Another addition to pg_stat_statements is a group of fields to track planning time. This feature is disabled by default because it can cause a noticeable decrease in performance. When enabled, it shows total, minimal, maximal and mean planning time. The pg_stat_statements.track_planning parameter enables this feature. It is important to note that this feature breaks backward compatibility. Previously, existing “time” fields — min_time, max_time, total_time and mean_time — had their suffixes changed from “time” to “exec_time.” As a result, all monitoring tools that rely on pg_stat_statements should be adjusted accordingly.
The next feature provides more information about parallel queries. In the past, parallel queries did not reveal which back end was related to the parallel query or provide easy insight into all the processes involved in a query. It is now possible to show the parallel group leader information, at the SQL level, using the leader_pid in the pg_stat_activity system view.
New System Views
PostgreSQL 13 offers new system views that can be used for PostgreSQL monitoring. The first group improves progress reporting.
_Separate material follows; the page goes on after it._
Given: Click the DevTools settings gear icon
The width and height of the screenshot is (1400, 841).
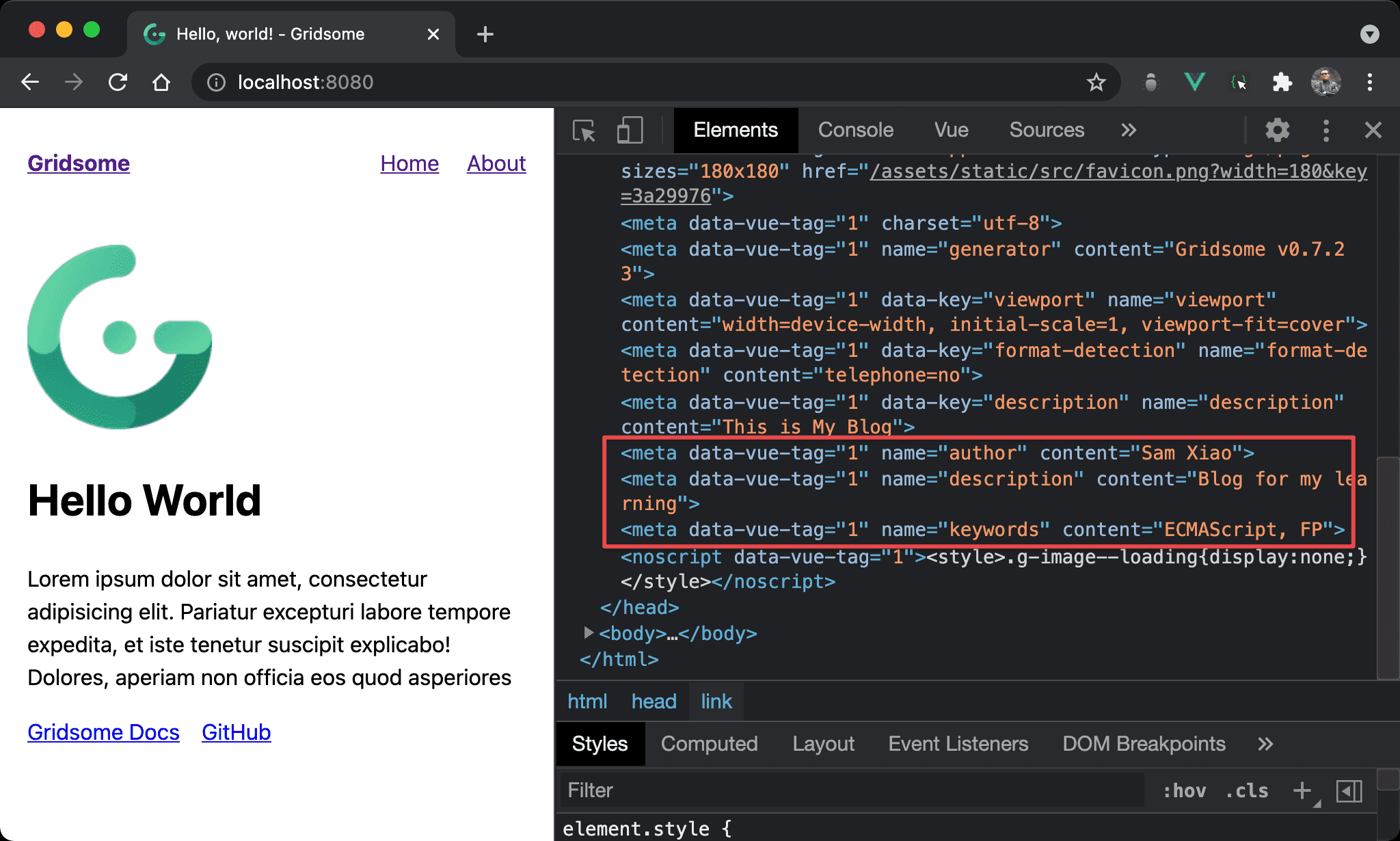Looking at the screenshot, I should (x=1278, y=131).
pg_stat_progress_basebackup helps to estimate the progress of a base backup of a PostgreSQL cluster.
pg_stat_progress_analyze shows information about backends running the ANALYZE operation, including autovacuum workers. It can help administrators understand how long it will take to collect statistics.
Another group of new system views helps answer the following question: “How does Postgres spend its allocated memory?” These views will be mostly useful for DBMS admins and low-level support engineers who inspect bottlenecks and optimize memory usage.
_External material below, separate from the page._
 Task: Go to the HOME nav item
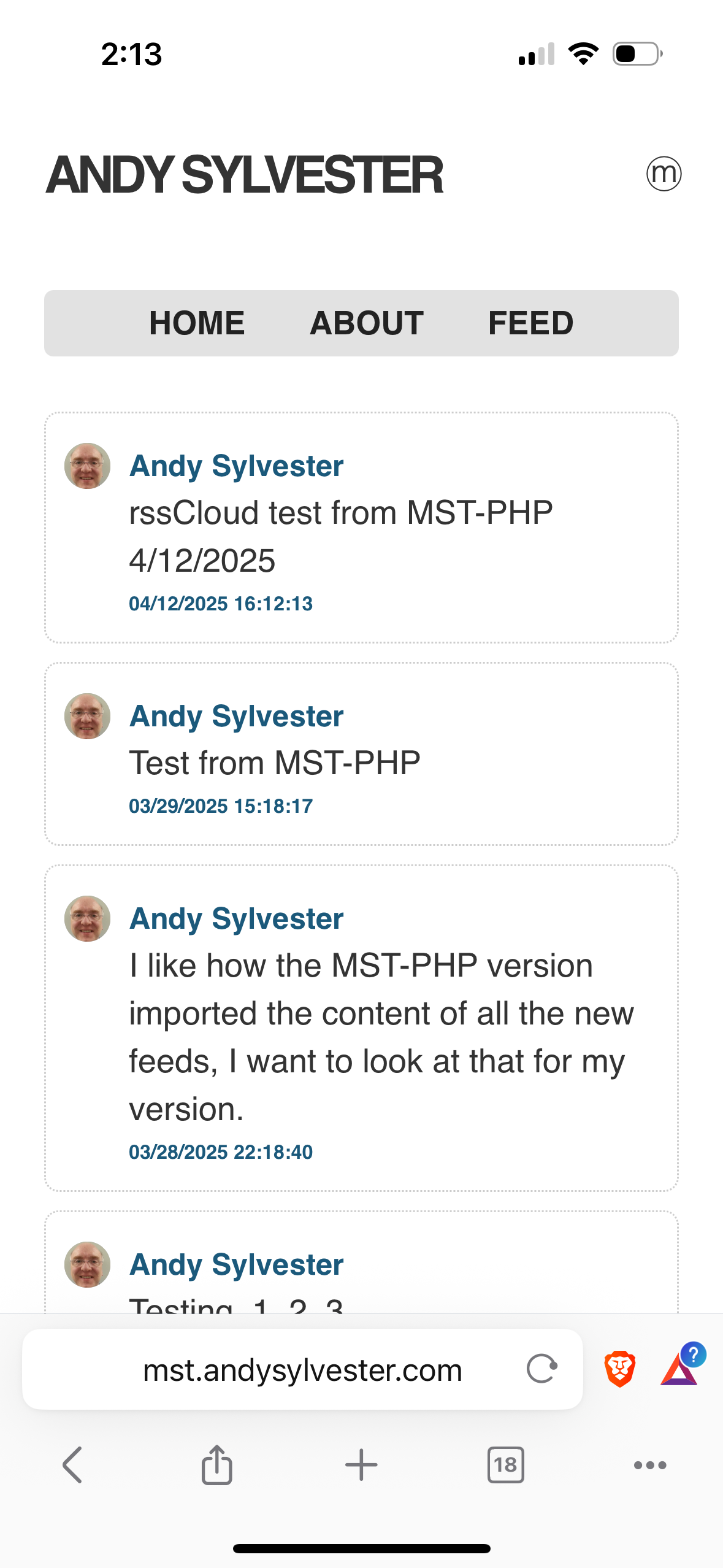pos(197,323)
pg_shmem_allocation can be enabled for a deeper inspection of how shared memory is used for internal DBMS structures, including a lock table, process array, data about various background processes and so on.
pg_stat_slru is related to the inspection of SLRU caches. SLRU is a special buffer cache where non-user data is stored, such as the state of each transaction, as well as information about subtransactions. Asynchronous notifications also use SLRU.
Wait Events Changes
PostgreSQL 13 introduced the renaming of various wait events to improve consistency. The brief reference to this in the release notes does not do justice to the importance of this change. Wait events were added in Postgres 9.6, and are usually needed to diagnose bottlenecks that occur because of interprocess locks. Previously, wait events were named in all possible styles. Now, the naming is more consistent, and the wait events are better documented and, hopefully, more understandable. However, admins need to update any monitoring scripts that use wait events, including the following:
Hash/Batch/Allocating → HashBatchAllocate
ControlFileLock → ControlFile
clog → XactBuffer
AsyncCtlLock → NotifySLRU
Several new wait events were also introduced in PostgreSQL 13, including:
Upper Limit for the track_activity_query_size Parameter
One final small improvement in PostgreSQL 13 is worth noting: an updated upper limit for the track_activity_query_size parameter. This parameter specifies the amount of memory reserved to store the text of the command. The previous maximum was 100 KB, which could be too small when monitoring applications that generate large SQL queries.
The new upper limit is 1 MB. However, keep in mind that the database allocates the amount of memory specified in track_activity_query_size in advance for all potential sessions. Thus, higher values can increase memory consumption.
The Importance of These Features
These significant updates in PostgreSQL 13 are vital for admins that run the database and want to tune the system, optimize applications, forecast system growth and do resource planning. However, the new features are also extremely important for DBMS developers who need to gather more information and collect real production statistics about various parts of PostgreSQL in order to find bottlenecks and opportunities to make improvements. As always, we look forward to even more great new features in future releases of PostgreSQL.